Torna l’incubo terrorismo
Poche parole chiave e torna l’incubo. Torna mentre non te lo aspetti, quando hai dimenticato la sequela di attentati e l’alfabeto della sicurezza, dei controlli, dell’allerta, del terrore collettivo. Torna la paura peggiore, quella individuale. Quella che ti fa guardare indietro mentre passeggi nel centro della tua città. È sufficiente un rumore, un contrappunto, l’idea di un passo felpato ed il cuore accelera il ritmo. Ti guardi alle spalle e se era solo una vecchietta con il suo carrellino della spesa, tiri un sospiro di sollievo e vai avanti. Se però dietro di te intravedi un rischio, un uomo di colore, uno sguardo maldestro, allunghi il passo o lo lasci superare. Probabilmente quell’uomo è simile a te, ha le tue stesse paure, i medesimi pensieri. A te però innesca quel meccanismo oscuro, che si lascia spiegare solo in parte, che trancia entusiasmi e progetti.
Il terrore dopo gli attentati
Succede questo all’indomani di un attentato come quello di Strasburgo. Successe la stessa cosa all’indomani del Bataclan, del lungomare Des Anglais a Nizza, della Rambla a Barcellona. Non succede a tutti, ma capita a tanti. Ed accade a una manciata di giorni dal Natale. Quando in molti stanno preparando i bagagli per raggiungere la famiglia lontana, nipotini si preparano a riabbracciare i nonni, famiglie intere sono pronte per quella vacanza organizzata da mesi. Possibilmente non rimanderanno, non parleranno dei loro timori, confidandoli soltanto ai loro cuori. Però la paura c’è perché è tornata. L’interruttore che la accende è stato premuto un’altra volta. Maledetta paura che arrivi quando pensavamo che fossi sparita per sempre.

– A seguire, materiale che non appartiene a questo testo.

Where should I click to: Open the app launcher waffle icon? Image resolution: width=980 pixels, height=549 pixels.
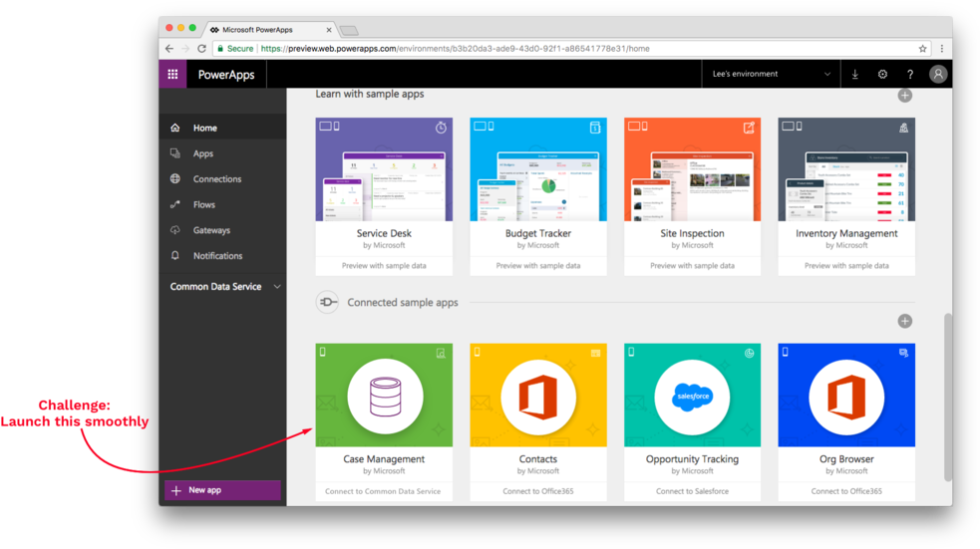tap(172, 74)
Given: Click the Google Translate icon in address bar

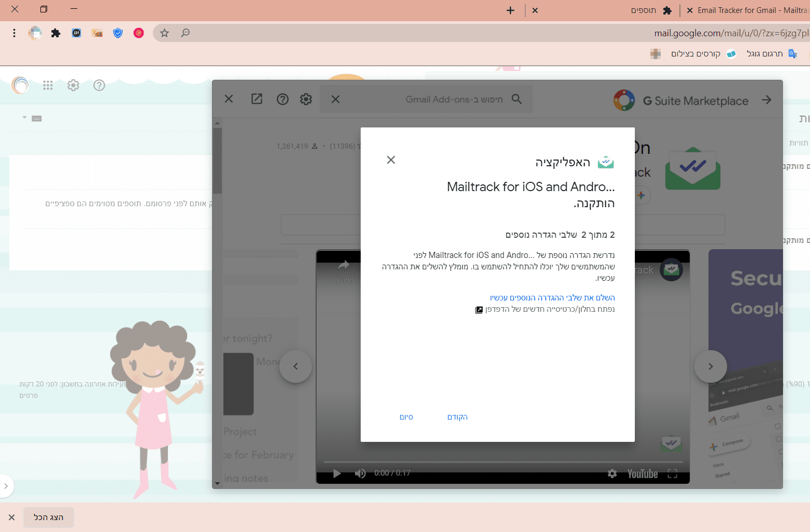Looking at the screenshot, I should pos(793,53).

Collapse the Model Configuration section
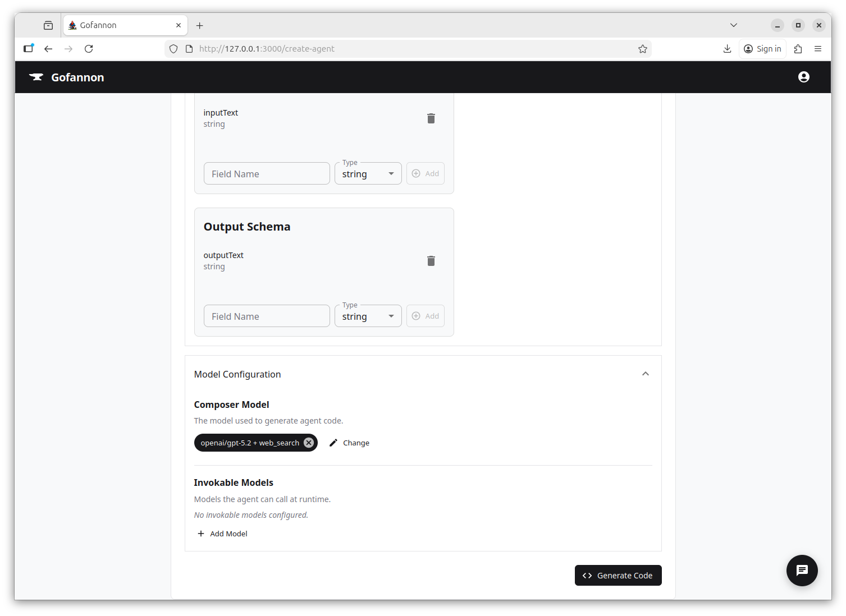coord(645,374)
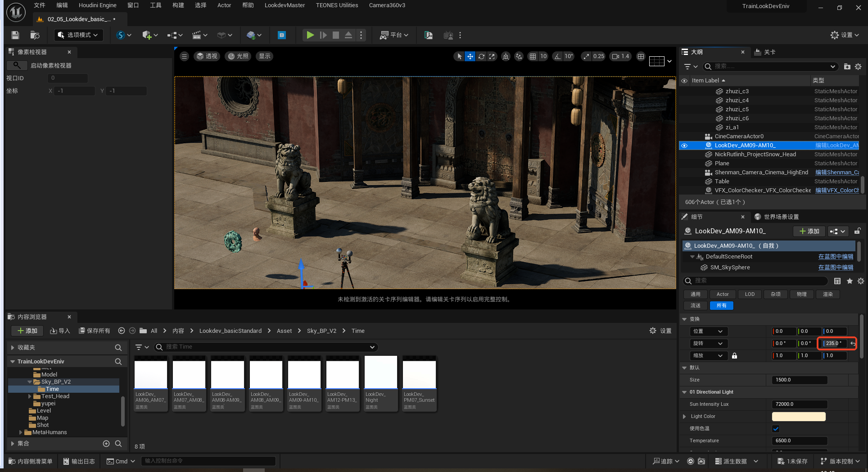
Task: Click the favorites star icon in Details
Action: tap(850, 281)
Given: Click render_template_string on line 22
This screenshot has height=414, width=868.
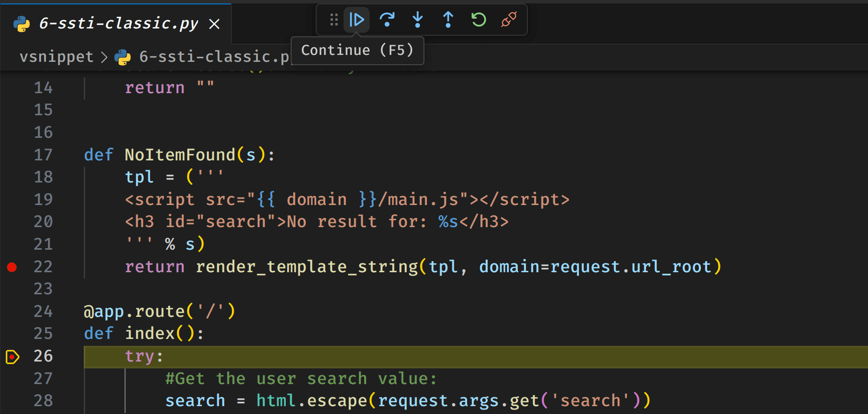Looking at the screenshot, I should (x=306, y=267).
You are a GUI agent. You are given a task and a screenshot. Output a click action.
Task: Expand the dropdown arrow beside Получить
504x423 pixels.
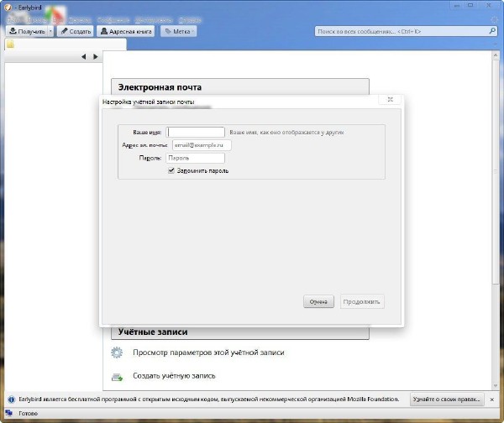[50, 31]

La paura ed i nostri bambini
Una volta, con un noto neuropsichiatra infantile, il dottore Emanuele Trapolino, durante un’intervista parlammo delle paure che i genitori trasmettono ai figli. Perché i bimbi sono spugne, arrivano alle cose sempre un attimo prima dei grandi. Il dottore rassicurava: non si deve fingere, ma di deve imparare ad ammaestrare le proprie paure, cosicché non vengano elaborate (non del tutto) dai piccini. Più recentemente, la psicologa Valeria Augello scriveva su questo giornale dei nostri bimbi come di una generazione nata con l’abitudine dei controlli, dei metal detector, delle divise agli aeroporti, ai musei, nei centri delle grandi città. Loro, paradossalmente, avvertono meno di noi il clima di “allerta” perché sono nati nell’era dell’allerta. Per noi adulti il discorso è diverso. Noi il terrore lo incameriamo, lo teniamo da parte e lo risvegliamo, quota su quota, a ogni nuovo input, a ogni foreign fighters che spara. A ogni criminale, che potrebbe essere dentro un enorme meccanismo del terrore o una semplice mina vagante “senza credo ed etnia” come possono essercene tante, financo nell’anonimo borghetto incastonato tra i monti.
Delitto di progetti
Quanto accaduto ieri ci fa piangere anzitutto vittime innocenti, ma assassina subdolamente migliaia di progetti, di piccole serenità quotidiane costruite con fatica, nell’era degli imprevisti e delle poche probabilità. Al mercatino di Natale di Strasburgo sono state spente 4 vite e sono state accese milioni di paure. Da un capo all’altro d’Europa. E la paura è un male brutto, vorace, che si ciba e cresce di se stessa. Se oggi abbiamo paura per noi e per i nostri figli probabilmente abbiamo tutte le ragioni. Dobbiamo però sforzarci di capire che la paura è l’obiettivo di chi spara. Più ancora del sangue, più ancora della conta dei morti, più di tutto il resto. Perché quattro vite valgono quanto un’intera umanità, ma l’umanità deve continuare a sopravvivere.